Tribune – « La taxe Zucman, un impôt de justice dans un monde sans frontières fiscales »
Alors que les inégalités explosent et que les finances publiques ploient sous les crises successives, l’idée d’un impôt mondial minimal sur les milliardaires – la « taxe Zucman » – suscite une levée de boucliers.
Thierry Breton déclare qu’elle « ne rapporterait que 5 milliards d’euros » en France alors que l’État aurait besoin de 45 milliards, comme si une mesure internationale devait se juger à l’aune du seul budget national.
Alain Madelin, fidèle à son credo libéral, brandit l’épouvantail d’une fuite des capitaux et d’un effondrement de l’investissement.
Ces critiques, pourtant, ne résistent pas à l’examen.
Un débat forcément politique, et c’est tant mieux
Qualifier la taxe Zucman de « politique » n’est pas une réfutation : toute fiscalité est politique. Fixer un taux d’impôt, choisir qui contribue et comment, c’est définir un contrat social. L’enjeu est de savoir si nous voulons un système où les plus riches paient proportionnellement moins que les classes moyennes – réalité aujourd’hui documentée – ou une fiscalité qui reflète l’équité.
Le faux procès des « 5 milliards »
En avançant que la taxe ne rapporterait que 5 milliards d’euros en France, Thierry Breton passe sous silence l’essentiel :
cette taxe est mondiale.
Son objectif n’est pas de combler un trou budgétaire français, mais de mettre fin à une compétition fiscale qui prive les États, tous ensemble, de 200 à 250 milliards de dollars par an.
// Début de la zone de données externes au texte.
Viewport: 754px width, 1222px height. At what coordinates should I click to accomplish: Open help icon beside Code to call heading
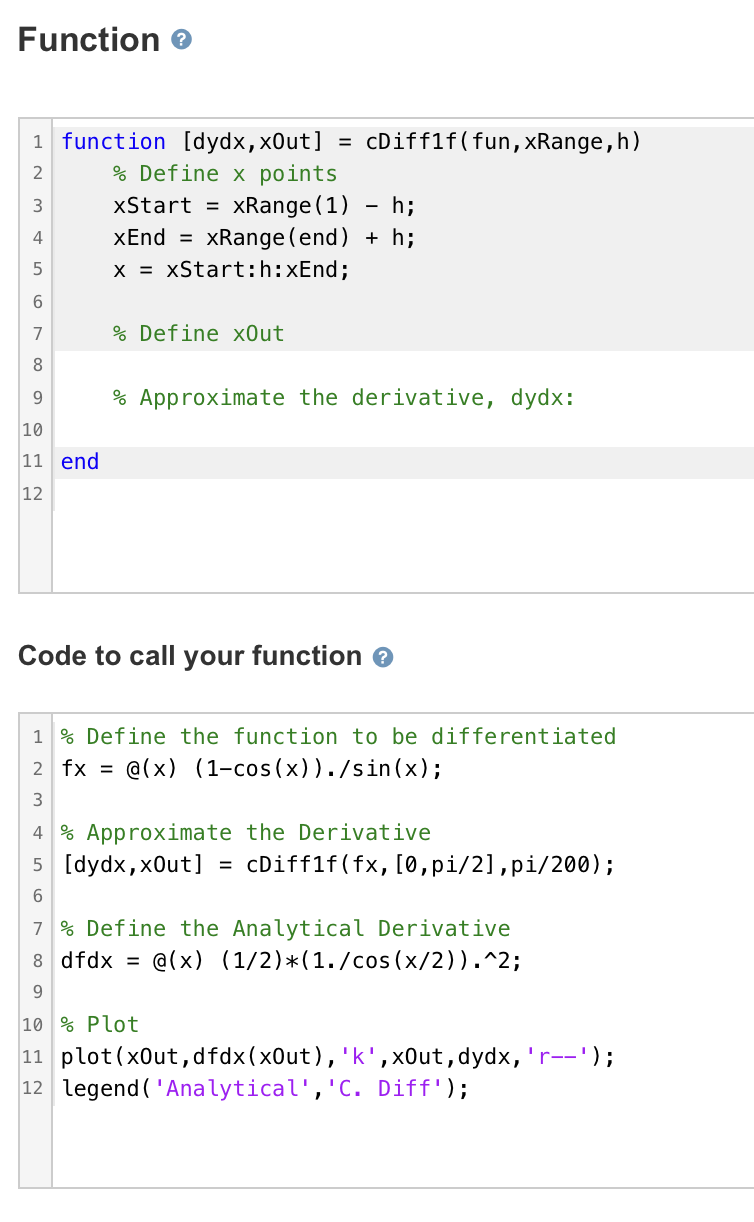coord(381,657)
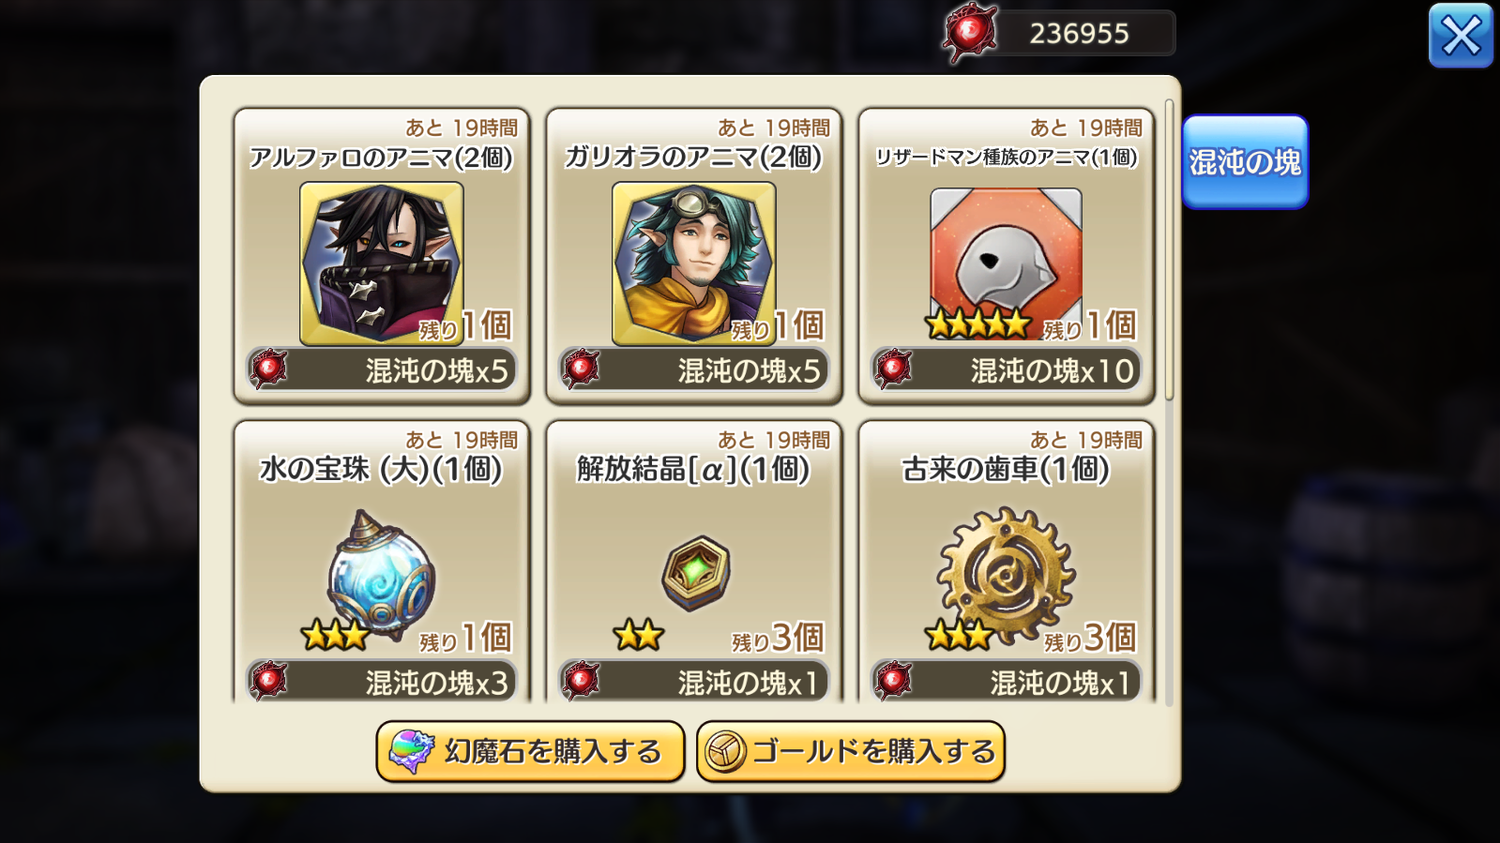The width and height of the screenshot is (1500, 843).
Task: Purchase リザードマン anima for 混沌の塊x10
Action: point(1006,370)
Réduire la question à un calcul strictement hexagonal, c’est ignorer le principe même de la coordination internationale.
Le mythe de l’exil des fortunes
Madelin et Breton agitent la menace d’un exode des capitaux. Pourtant, les données empiriques montrent que la fuite des contribuables fortunés reste marginale, surtout quand l’impôt est coordonné.
La taxe Zucman repose précisément sur un accord international : changer de pays n’éviterait pas l’impôt si la règle s’applique aux actifs où qu’ils soient.
L’expérience de l’impôt minimum sur les multinationales, déjà adopté par plus de 130 pays, prouve qu’une norme globale peut s’imposer.
Un minimum… et rien de plus
On oublie aussi que Gabriel Zucman a travaillé avec l’équipe de Joe Biden, qui proposait une taxe de 25 % par an sur les gains de capital des milliardaires.
À côté, la taxe Zucman – environ 2 % du patrimoine – est, comme l’a rappelé Thomas Piketty, le « minimu minimorum », le strict minimum d’équité pour une économie mondialisée.
Les mirages de la « concurrence fiscale positive »
On cite souvent l’Italie ou le Portugal, qui ont offert des régimes dérogatoires pour attirer quelques milliers de riches résidents.
Ces dispositifs rapportent des recettes ponctuelles mais ne transforment pas une économie nationale.
Le redressement portugais, par exemple, doit bien davantage aux réformes structurelles et à l’aide européenne qu’à son régime des résidents non habituels.
Et ces niches alimentent une course au moins-disant qui érode partout les budgets publics.
Un enjeu de justice et de stabilité
Selon les calculs de Zucman, une contribution minimale d’environ 2 % du patrimoine des milliardaires rapporterait 200 à 250 milliards de dollars par an.
De quoi financer l’éducation, la transition énergétique ou la santé, tout en réduisant des inégalités que même le FMI reconnaît comme un frein à la croissance à long terme.
Loin d’être une punition, c’est une assurance collective pour la stabilité économique.
Sortir de l’attaque ad hominem
Que Thierry Breton raille la carrière académique de Zucman – en rappelant qu’il n’a pas été recruté par Harvard – relève de l’argument ad hominem, sans lien avec la validité scientifique de ses travaux, publiés dans les meilleures revues économiques et utilisés par l’OCDE et le FMI.
La discussion mérite mieux que ce type de diversion.
La taxe Zucman n’est ni une lubie idéologique ni un fantasme punitif.
C’est la suite logique d’un mouvement déjà engagé avec l’impôt minimum sur les multinationales : instaurer, dans un monde où les capitaux circulent librement, un filet de justice fiscale.
Plutôt que de protéger les privilèges d’une infime élite, engageons un débat à la hauteur de l’enjeu : celui d’une contribution équitable de tous à l’effort commun.